Bnei Akiva believed that going back to the Land, working the Land, producing bread from the Land, in partnership with HaKadosh Baruch Hu. He gave the Land, we gave the labour. He gave the Eretz, and we gave the Avodah, that was where dignity is. And that's what we celebrate on Sefirat HaOmer. 

The real freedom is not that you stop eating the bread of affliction and start eating the bread of heaven.

The real freedom is you stop having to work for somebody else, and you start working for yourself, for your people. To build up the Land, to build up the people, and to be the people of Hashem, who, despite the fact that they're engaged in avodah, never forget the Torah that inspires them. 

In which case, it turns out that the argument is completely different from any other account that's been given. And it turns out to be absolutely to the core of the philosophy of Bnei Akiva.

In case you thought nobody ever said such a thing, pishpashti uMatzati, and you will find that in the last source I've given you, the Sfat Emet, the Midbar Shavuot, you will find that the Sfat Emet comes up with a very similar suggestion. I only discovered this a couple of days ago, but baruch sheKivanti. He says that the shtei haLachem of Shavuot represent that combination of lechem in Shamayim and lechem in Aretz, and he also uses the concept of Nahama DeKisufa, although he uses the language of the Yerushalmi, which is the source of our concept, but not of the wording. Can you see in the last source on the second page? Sfat Emet? Second line down, and can you see the next ones? DeMan deAchal d'lav d'ilei, bahit lista kulei bei. That is the Yerushalmi's way of describing Nahama DeKisufa. When you eat of bread that really belongs to somebody else, you're ashamed to eat. So that is the first indication of what the Kabbalists called Nahama DeKisufa. So I hope I've explained to you now both why there was a dispute and secondly, what there was a dispute about.

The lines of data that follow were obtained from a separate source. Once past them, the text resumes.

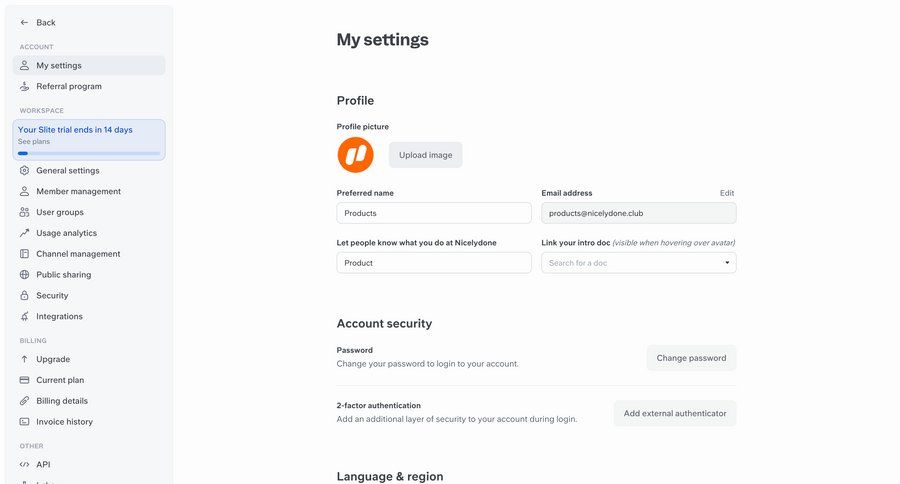Click the Preferred name input field
Viewport: 900px width, 484px height.
[434, 213]
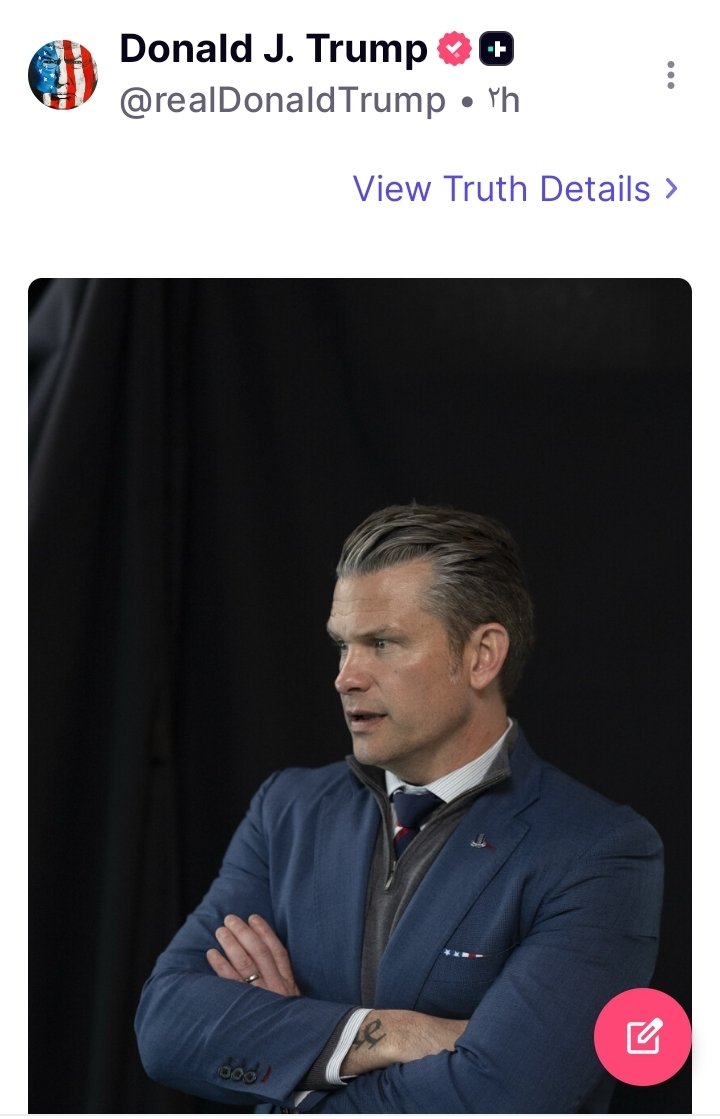Open the attached photo in full view

pos(360,694)
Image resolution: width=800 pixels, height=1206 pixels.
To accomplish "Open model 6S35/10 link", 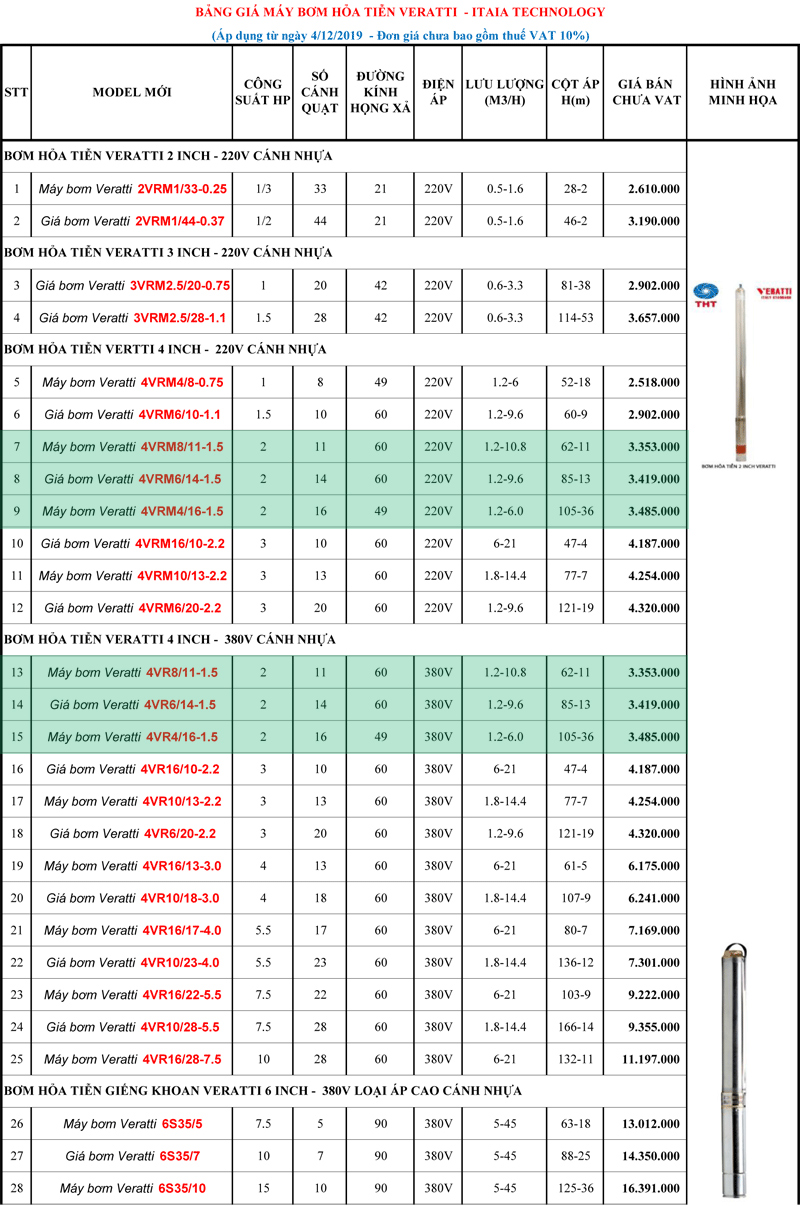I will coord(182,1188).
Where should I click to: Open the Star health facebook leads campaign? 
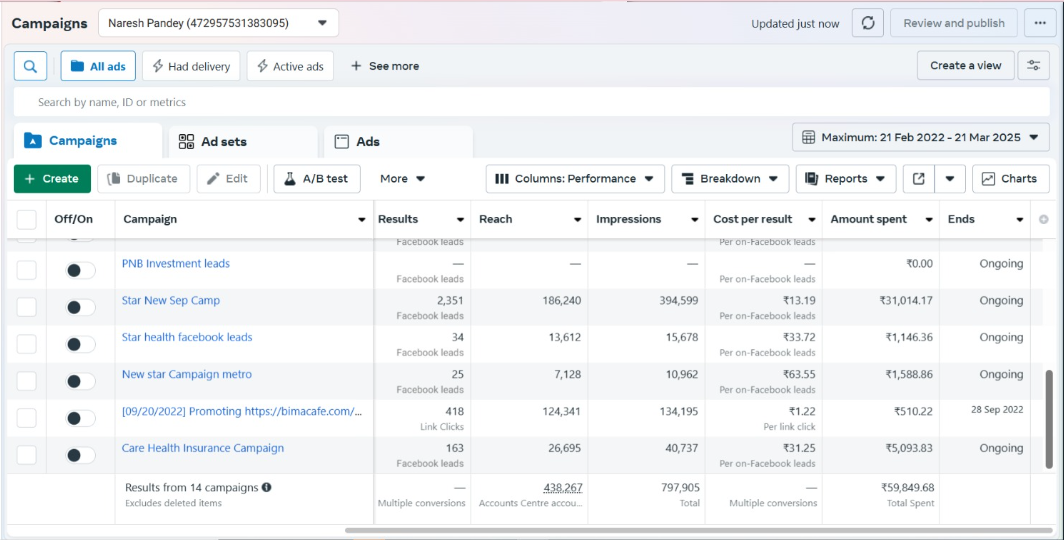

Friends, never, ever, ever doubt the validity, the continuing importance and davka now, when the whole political configuration of the new government is trying to create a new partnership between the religious public and the secular public, never, ever doubt that the hashkafa of Bnei Akiva is relevant to the spiritual challenge of Eretz Yisrael and a united Israel and today more than in a generation. Never was there a more fitting moment for us as religious Jews to go out to secular Jews who want to engage in dialogue and partnership. Let us take our commitment, as bogrim of Bnei Akiva, to Torah and Avodah and understand that that is the challenge of Medinat Yisrael.

In Chutz La'aretz, we are working for others. That's why Chutz LaAretz is always a little bit like Israel, even if it's quite comfortable. But in Israel, we are working for the sake of Am Yisrael, al pi Torat Yisrael.

It is that Avodah that gives us our dignity and that's us. May this be a great, great moment for the hashkafa of Torah VeAvodah and may Hashem continue to bless you and may you continue to be a blessing to Am Yisrael.